## Supplied information
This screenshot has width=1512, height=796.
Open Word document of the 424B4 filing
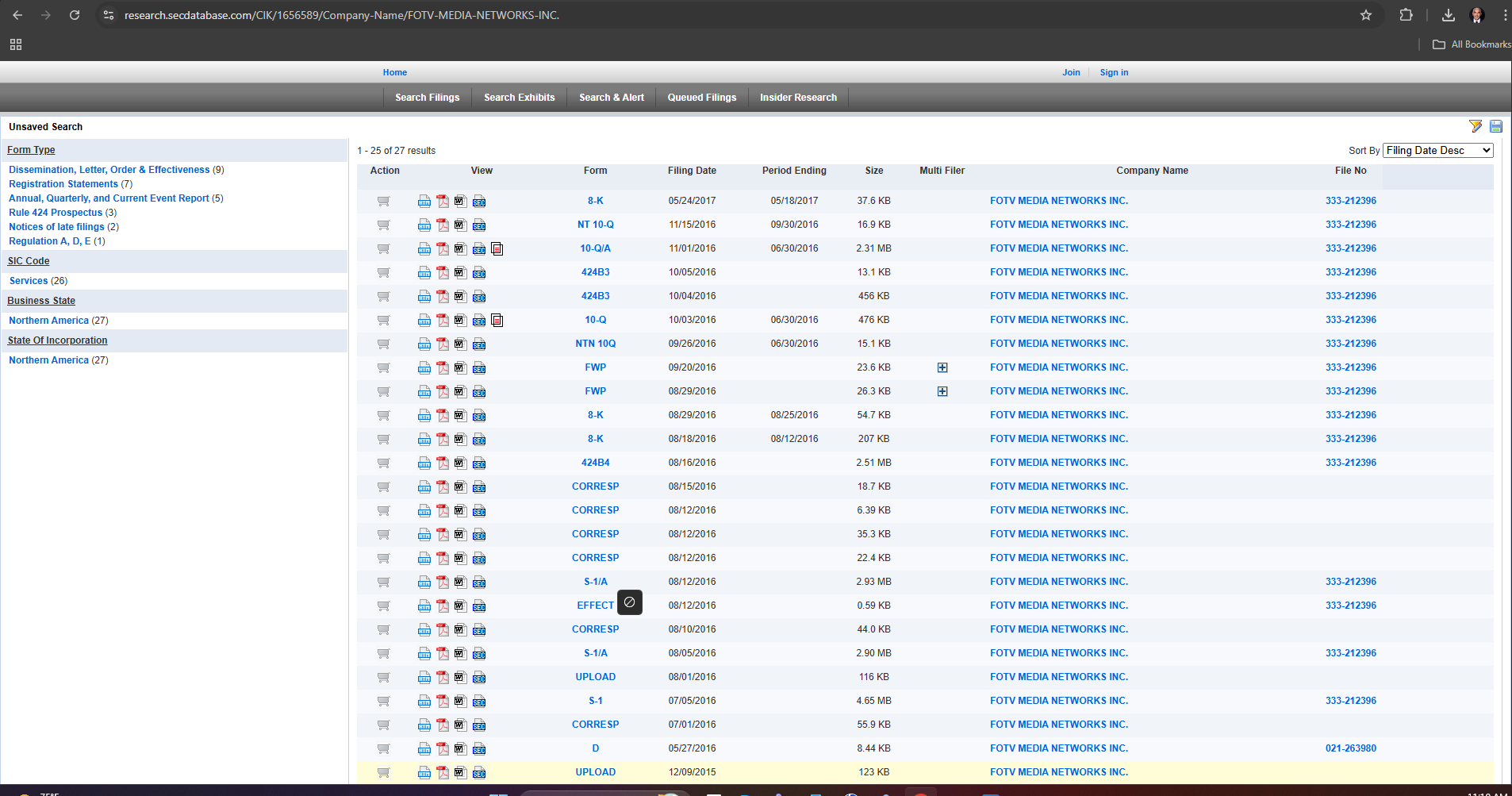[460, 463]
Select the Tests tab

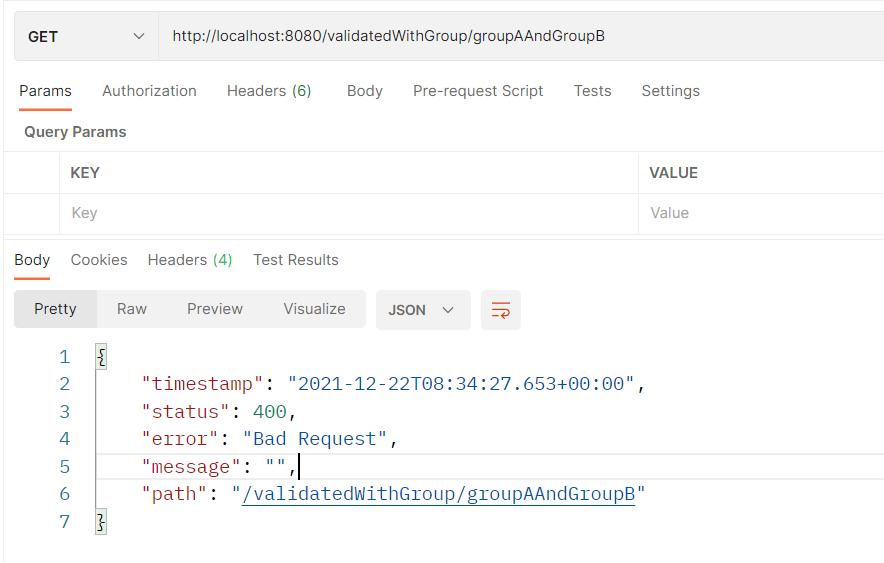pyautogui.click(x=593, y=91)
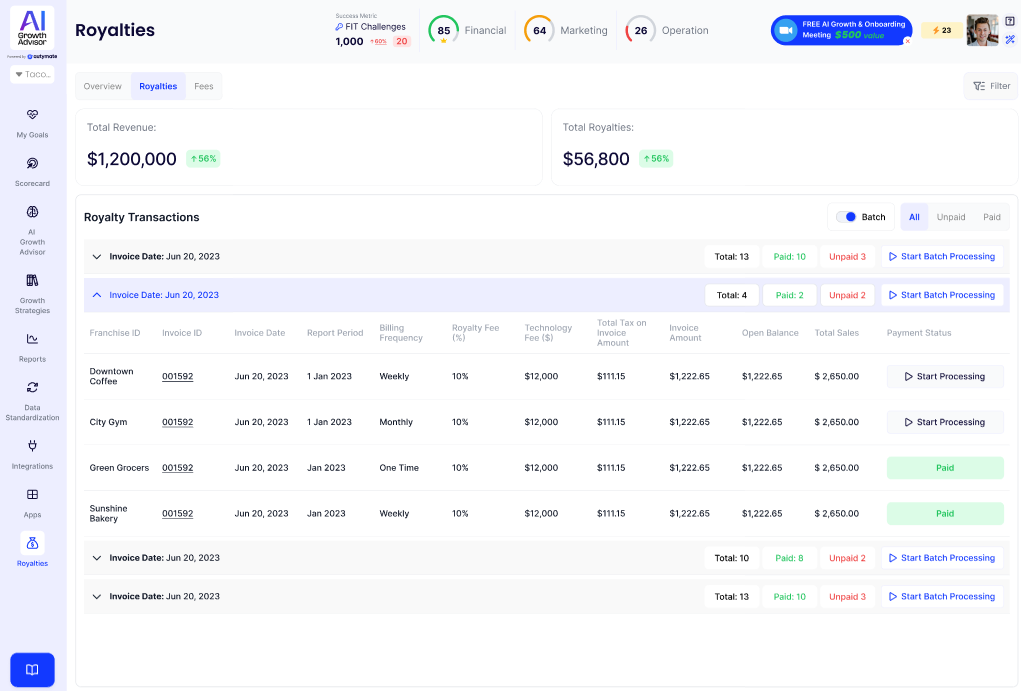Toggle the Batch switch
The image size is (1021, 691).
847,217
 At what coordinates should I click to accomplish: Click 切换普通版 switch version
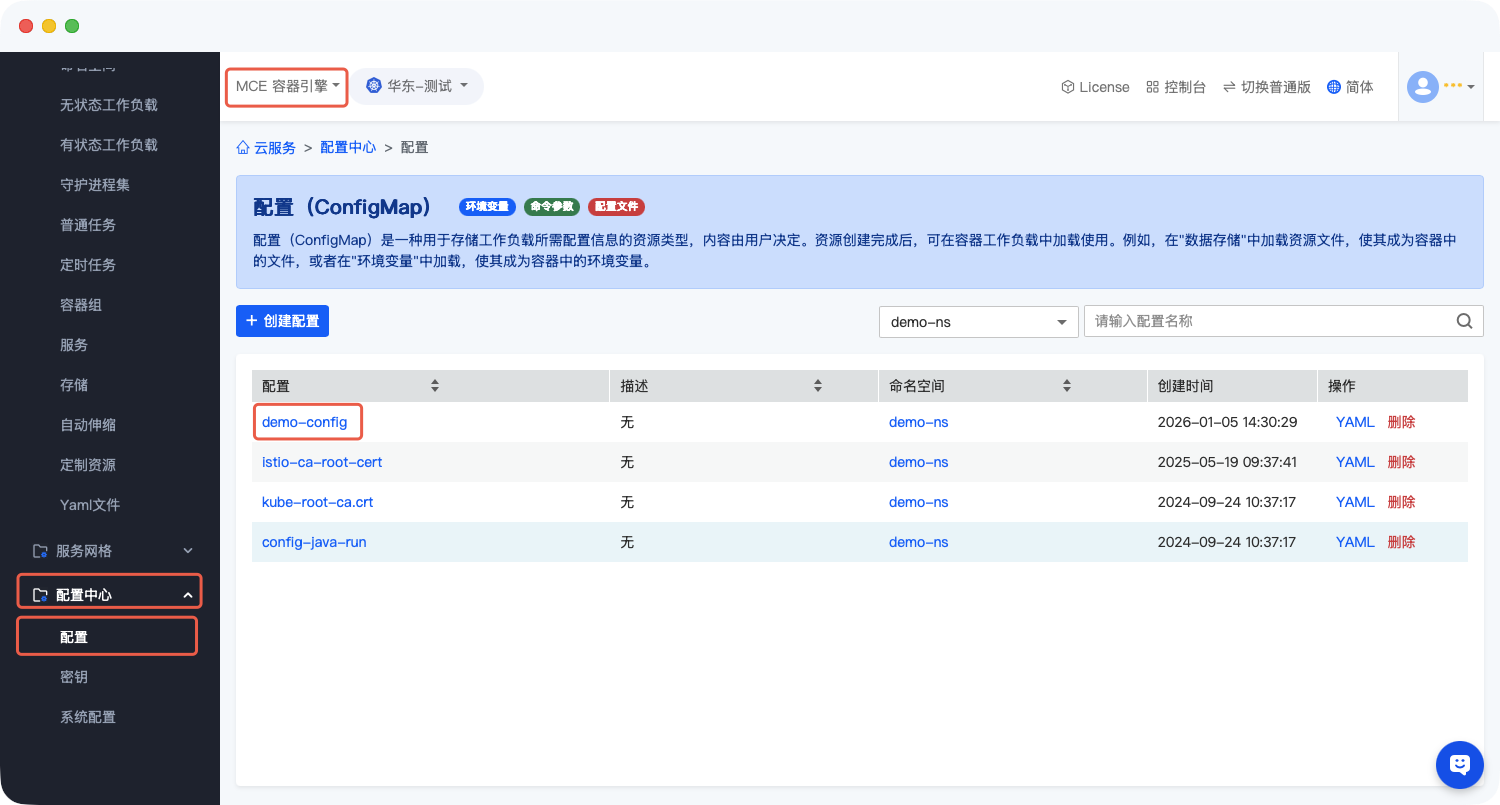click(1266, 87)
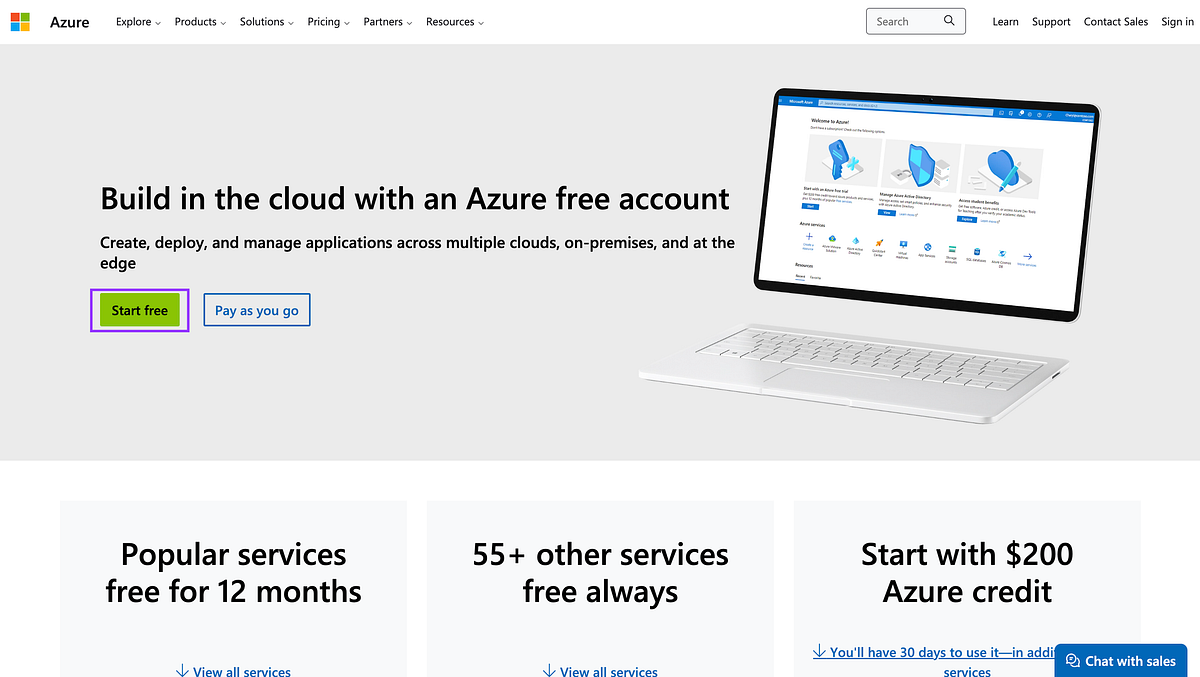
Task: Expand the Solutions dropdown
Action: [x=263, y=21]

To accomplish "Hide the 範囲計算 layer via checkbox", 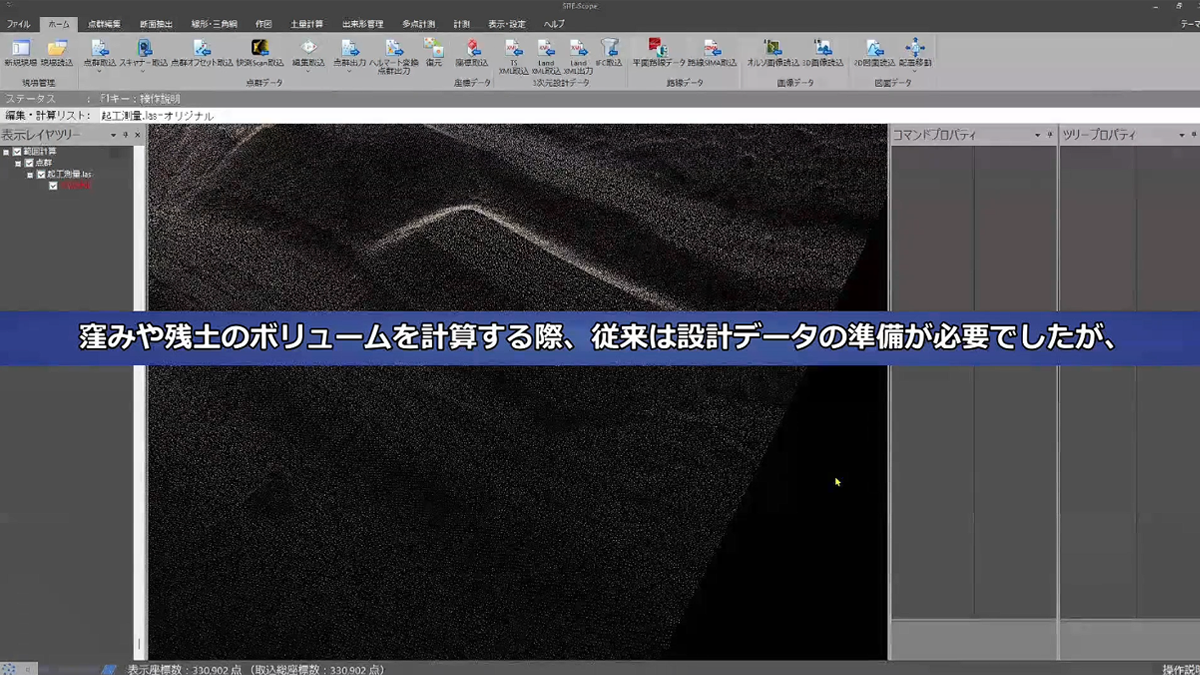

## Task to carry out
Reproduce the listing above word for word and leave out the pictures.

## Solution
This screenshot has width=1512, height=796.
Open Word document of the 424B4 filing
[460, 463]
Select the Tests tab

pyautogui.click(x=593, y=91)
Toggle the Batch switch
The image size is (1021, 691).
847,217
 At what coordinates should I click to accomplish: Click 切换普通版 switch version
click(1266, 87)
Task: Expand the Solutions dropdown
Action: [x=263, y=21]

To accomplish "Hide the 範囲計算 layer via checkbox", 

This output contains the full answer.